Dataset items
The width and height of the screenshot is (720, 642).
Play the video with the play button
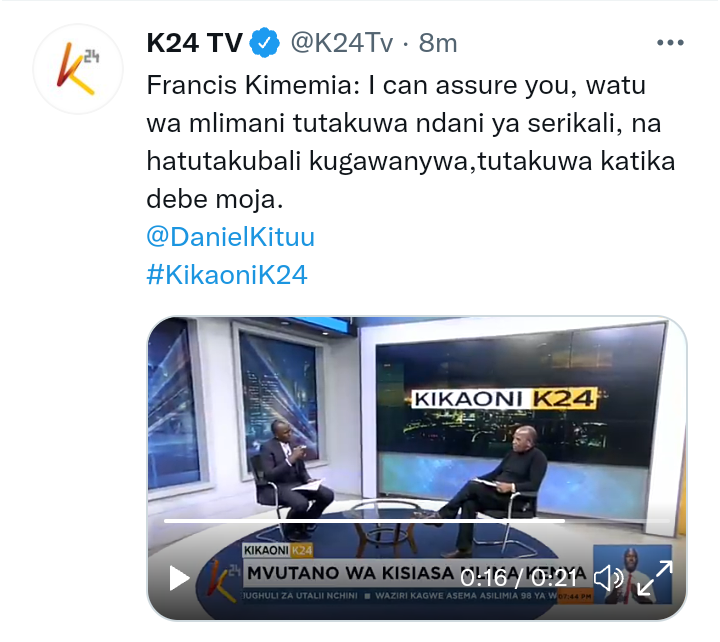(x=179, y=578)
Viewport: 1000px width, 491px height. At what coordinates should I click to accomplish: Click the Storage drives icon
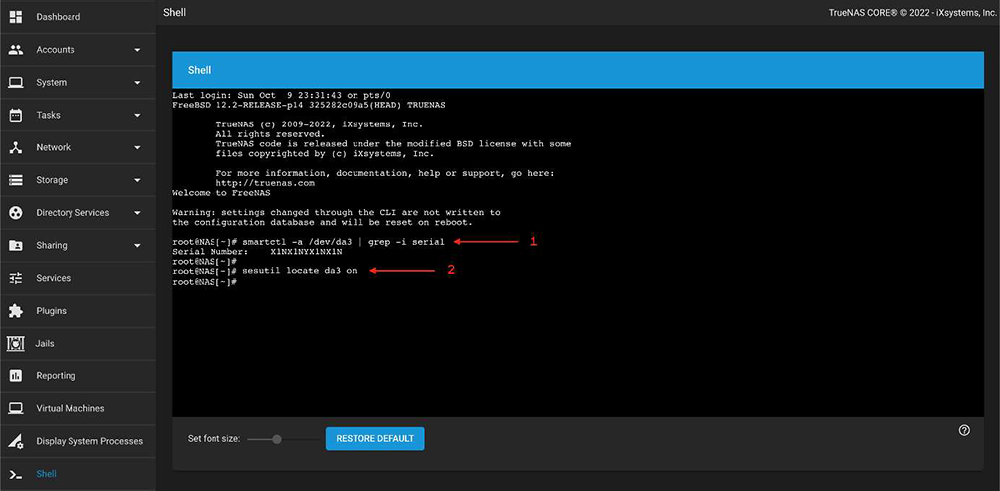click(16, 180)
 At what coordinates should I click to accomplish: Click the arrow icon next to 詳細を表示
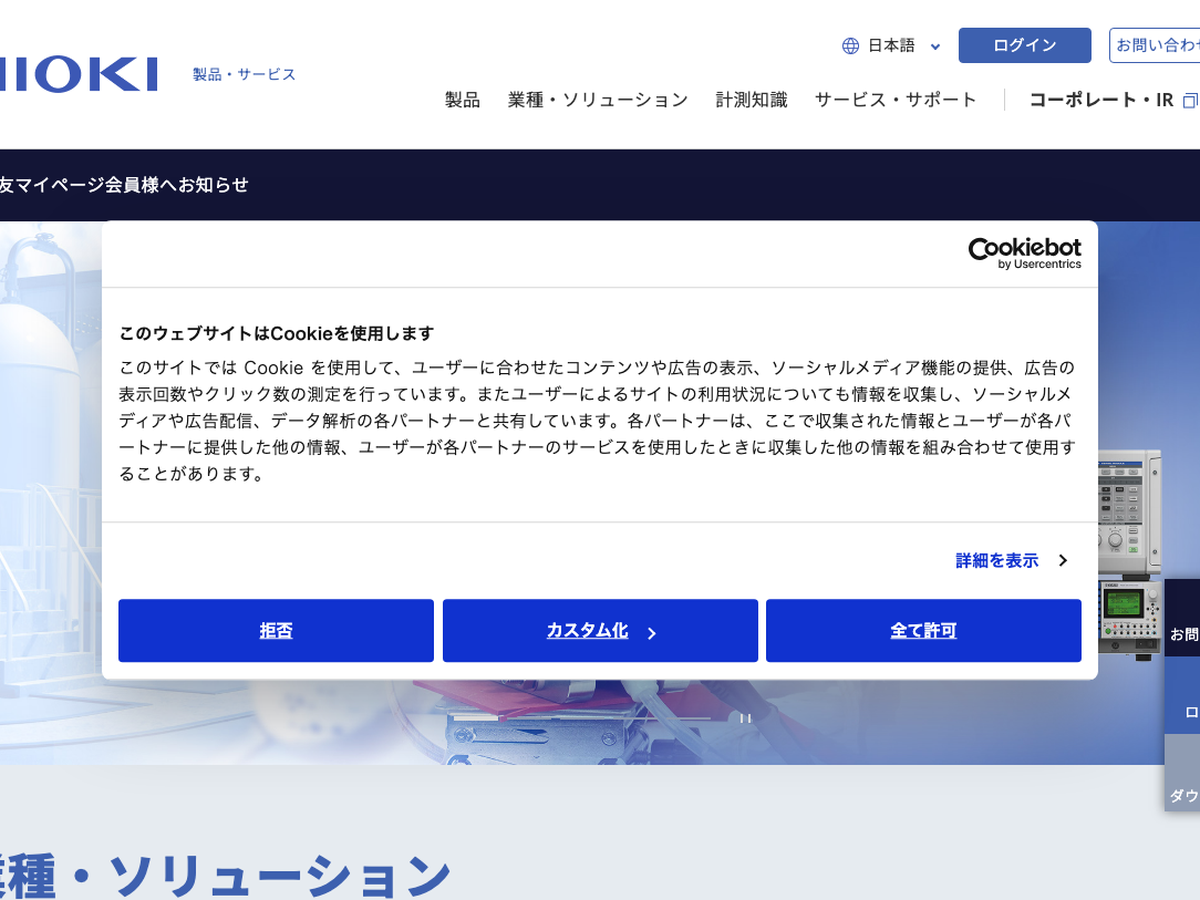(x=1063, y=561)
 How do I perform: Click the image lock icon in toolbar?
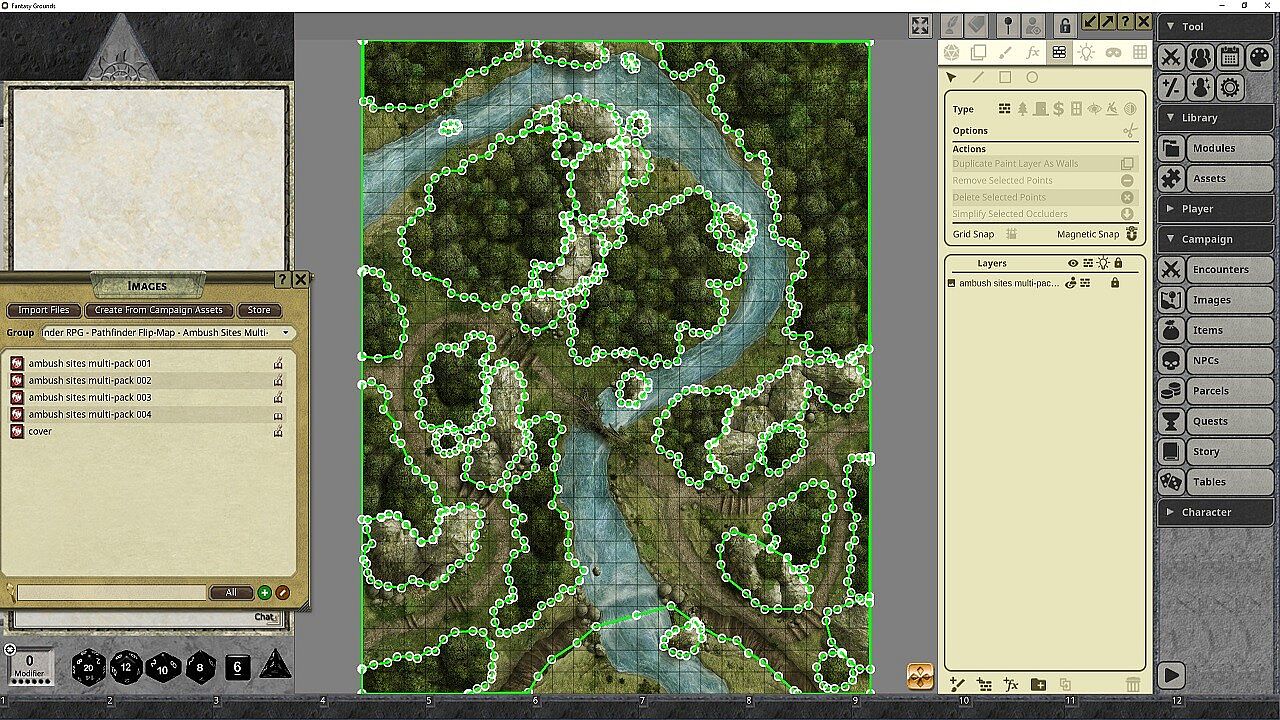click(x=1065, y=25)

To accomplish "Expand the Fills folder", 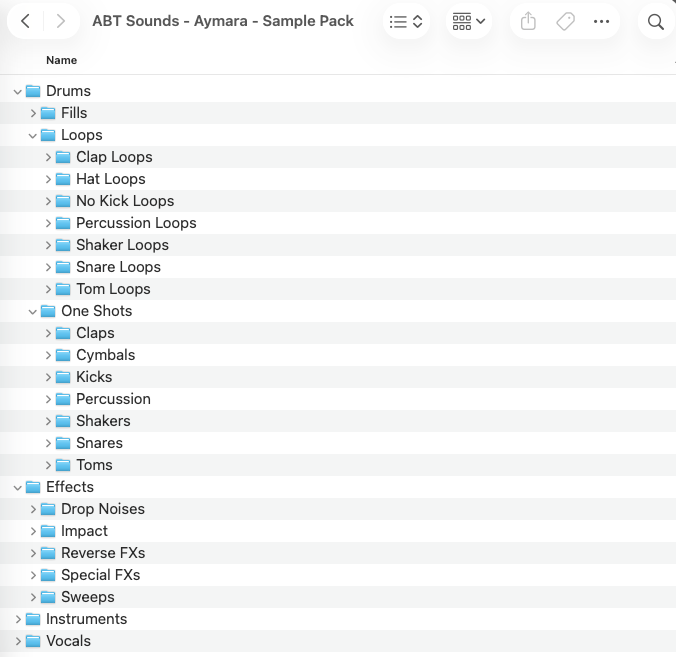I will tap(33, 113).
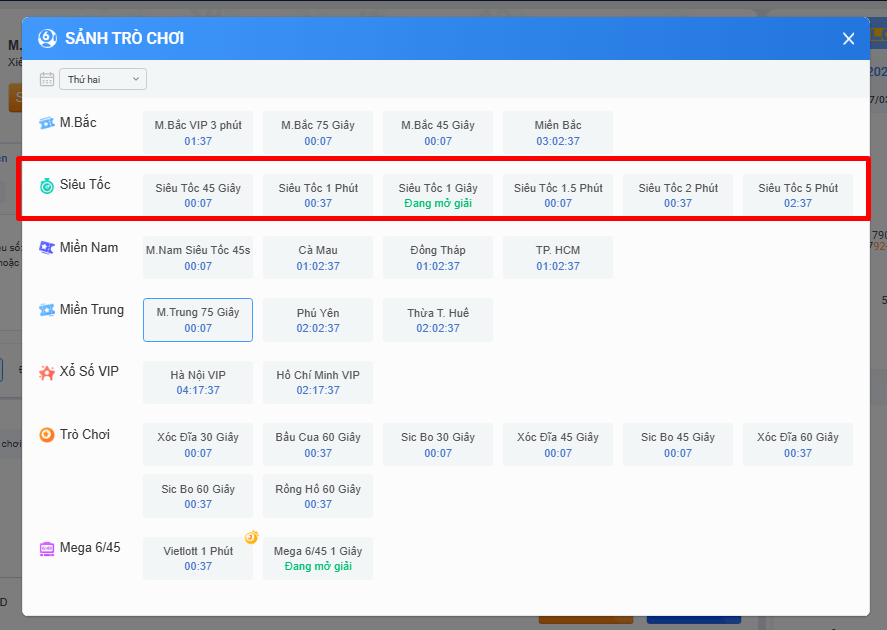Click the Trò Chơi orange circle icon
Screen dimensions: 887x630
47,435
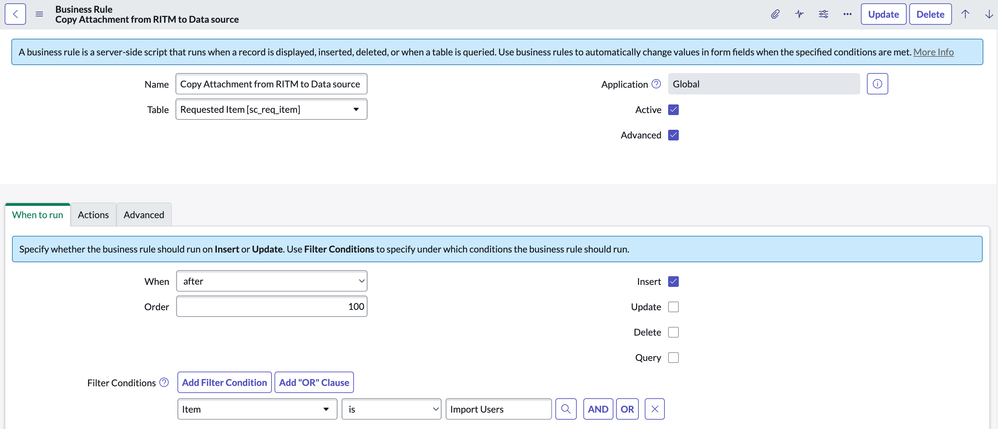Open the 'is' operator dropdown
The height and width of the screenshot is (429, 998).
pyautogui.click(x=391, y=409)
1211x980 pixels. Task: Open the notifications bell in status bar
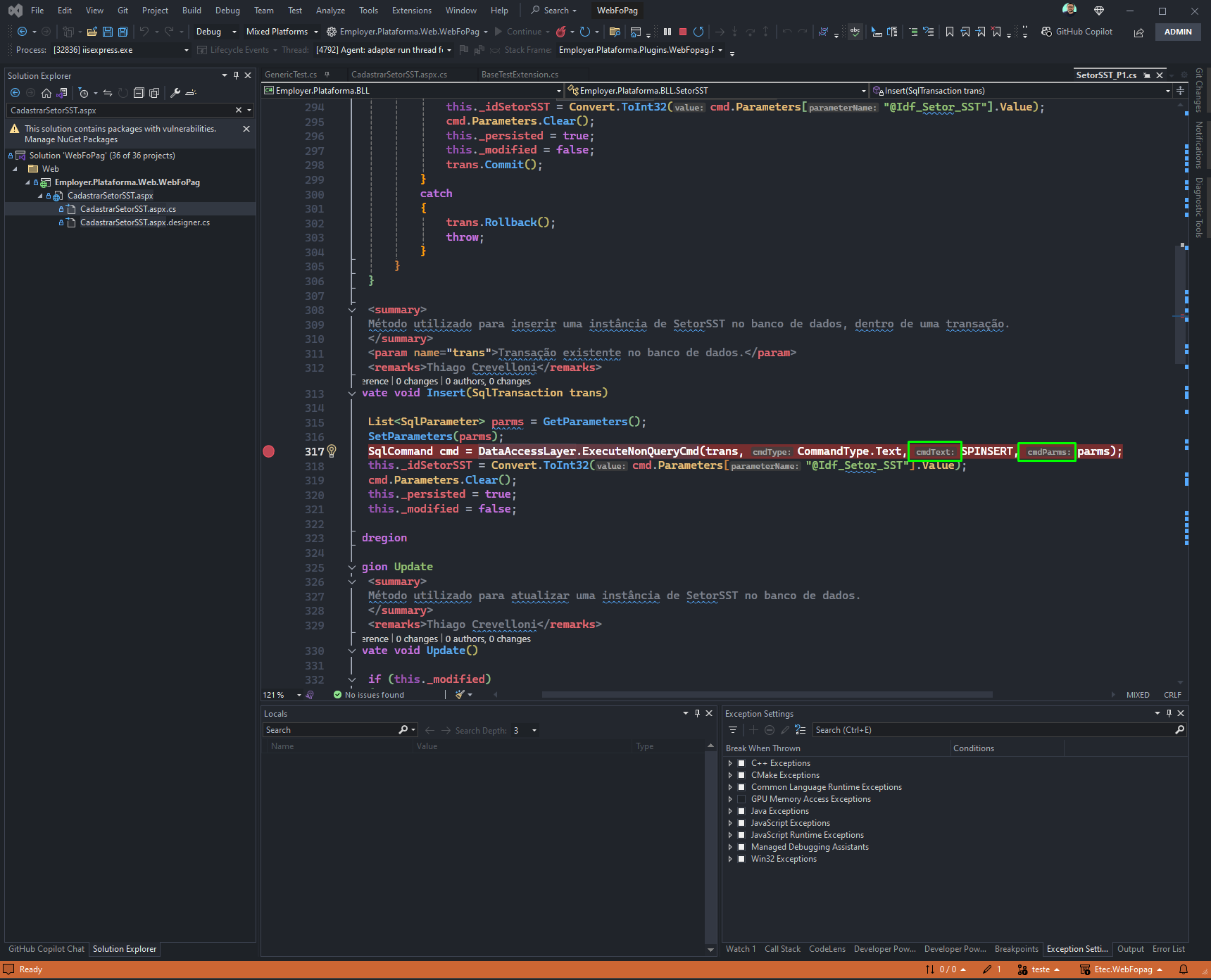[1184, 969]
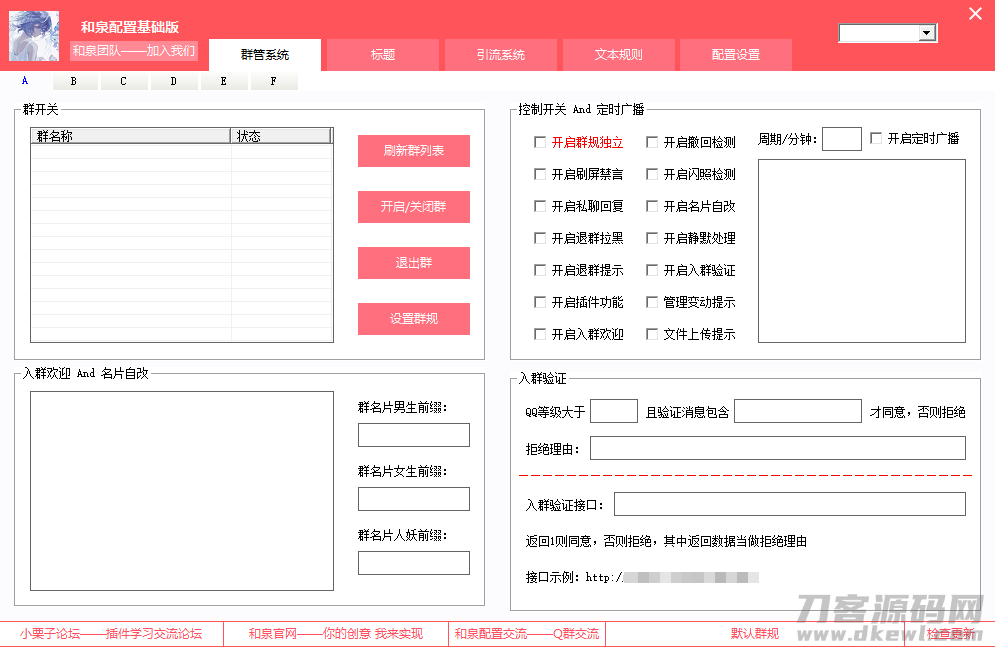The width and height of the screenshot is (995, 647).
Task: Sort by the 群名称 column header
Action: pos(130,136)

[The problem] Restate, word for word, each line from the line containing "1211x980 pixels. Task: Open" through the end of the entries above; the pictures are not part of the copy.

[Answer area]
1211x980 pixels. Task: Open the notifications bell in status bar
[1184, 969]
The width and height of the screenshot is (995, 647).
Task: Sort by the 群名称 column header
Action: pos(130,136)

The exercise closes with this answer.